**Given request:**
In the data below, switch "click" to "tap" and reproduce all other lines unchanged. Omit the pictures from your answer.

**Dataset excerpts:**
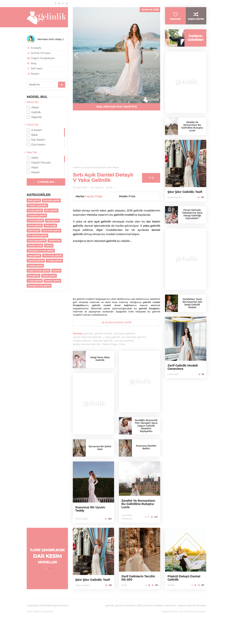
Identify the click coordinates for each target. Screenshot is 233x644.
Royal (124, 585)
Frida (122, 344)
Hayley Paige (94, 196)
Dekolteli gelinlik (36, 260)
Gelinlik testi (55, 240)
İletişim (33, 74)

**Exercise output:**
Identify the tap coordinates for each target. Screenshot is 233x644.
Royal (124, 585)
Frida (122, 344)
Hayley Paige (94, 196)
Dekolteli gelinlik (36, 260)
Gelinlik testi (55, 240)
İletişim (33, 74)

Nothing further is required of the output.